Eva’s Family Reconnect program helps prevent the cycle of youth homelessness. By building bridges to reconnect youth to themselves, their families (immediate or chosen), and their communities, our program helps young people re-establish, keep, and expand healthy and supportive relationships.
Family Reconnect offers a trauma-informed and strengths-based approach, recognizing the trauma young people have experienced and how it impacts their behaviour and actions. Through coping mechanisms, family counselling, community connections, and skill-based training, we help youth decide how they want to proceed with their families. “Sometimes they want to work it out with their families and other times, they do not,” says Audrey Taylor, Clinical Lead with the Family Reconnect program. “It’s important for youth to choose what they want and what will be safest for them.” No matter what they choose, the need for support is crucial and with the pandemic, the need is even greater.
Throughout the pandemic, Family Reconnect counsellors have noticed increased anxiety and isolation, sparking other issues for youth. “Some are reluctant to get up and get out of bed.
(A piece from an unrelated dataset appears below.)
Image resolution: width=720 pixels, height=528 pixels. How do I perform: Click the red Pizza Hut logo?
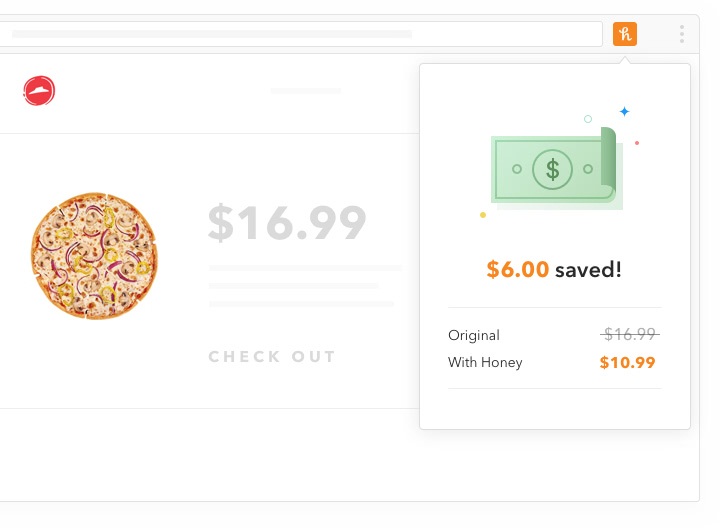point(39,92)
The alone time and lack of schedule are difficult and overwhelming for the youth,” says Joan Rogers, Registered Psychotherapist with the Family Reconnect program. In response, we have made access to the program more convenient through virtual sessions, texting, and phone calls. We are also ensuring youth have the right equipment, along with a private and safe space, to connect virtually.
Family Reconnect carves out space for youth to pause and reflect – something that may not be possible when youth are navigating homelessness. “Trauma is often intergenerational, and survivors of trauma have a tendency to unconsciously repeat the trauma in their day to day lives,” explains Maria Desmoctt, Registered Psychotherapist with the Family Reconnect program.
“The youth are eventually going to move on to independence, so we need to provide them with the skills and techniques to regulate their emotions on their own.”
By helping youth learn to manage setbacks and recognize their resiliency, we can either prevent them from entering the shelter system or, for those experiencing homelessness, enable them to develop the skills and community needed to exit.